Heptyl isocyanate
- Names: IUPAC name 1-isocyanatoheptane

Identifiers
- CAS Number: 4747-81-3;
- 3D model (JSmol): Interactive image;
- ChEMBL: ChEMBL67024;
- ChemSpider: 121967;
- EC Number: 625-979-7;
- PubChem CID: 138341;
- CompTox Dashboard (EPA): DTXSID10197152;

Properties
- Chemical formula: C_{8}H_{15}NO
- Molar mass: 141.214 g·mol^{−1}
- Appearance: liquid
- Density: 0.876 g/mL at 25 °C
- Boiling point: 75 °C (167 °F; 348 K)
- Hazards: GHS labelling:
- Pictograms: GHS05: Corrosive GHS07: Exclamation mark GHS08: Health hazard
- Signal word: Danger
- Hazard statements: H302, H312, H315, H317, H318, H332, H334, H335
- Precautionary statements: P261, P264, P280, P301, P302, P305, P312, P338, P351, P352
- Flash point: 63 °C (145 °F; 336 K)

Related compounds
- Related compounds: Methyl isocyanate; Ethyl isocyanate; Propyl isocyanate; Butyl isocyanate; Pentyl isocyanate; Hexyl isocyanate;

= Heptyl isocyanate =

Heptyl isocyanate is an organic chemical compound of carbon, hydrogen, nitrogen, and oxygen with the linear formula CH3(CH2)6NCO. The compound is classified as an aliphatic isocyanate, characterized by the presence of the reactive isocyanate functional group (–N=C=O) attached to a heptyl chain.

==Structure==
Heptyl isocyanate consists of a seven-carbon alkyl chain (heptyl group) bonded to an isocyanate group. The isocyanate group contains a cumulative double bond between nitrogen and carbon, which contributes to the compound's high reactivity.

When the isocyanate group is attached to the second carbon of the heptyl chain, the resulting positional isomer is referred to as 2-heptyl isocyanate.

==Physical properties==
The compound is a liquid.

==Uses==
The compound is primarily used as an intermediate in organic chemistry. Its applications include:

- Polymer chemistry: As a monofunctional isocyanate, it is used as a chain terminator or modifying agent in the production of polyurethanes to control molecular weight and introduce specific end-group functionalities.

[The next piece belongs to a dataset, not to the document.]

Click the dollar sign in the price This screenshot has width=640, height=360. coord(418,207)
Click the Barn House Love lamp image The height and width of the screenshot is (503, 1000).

- Pharmaceutical synthesis: It is employed as a building block or derivatizing agent in the synthesis of certain pharmaceutical compounds, particularly in the formation of carbamate-based drugs or prodrugs.

- Agrochemicals: the compound serves as a precursor in the synthesis of pesticides and herbicides, where the urea or carbamate functional groups are common components.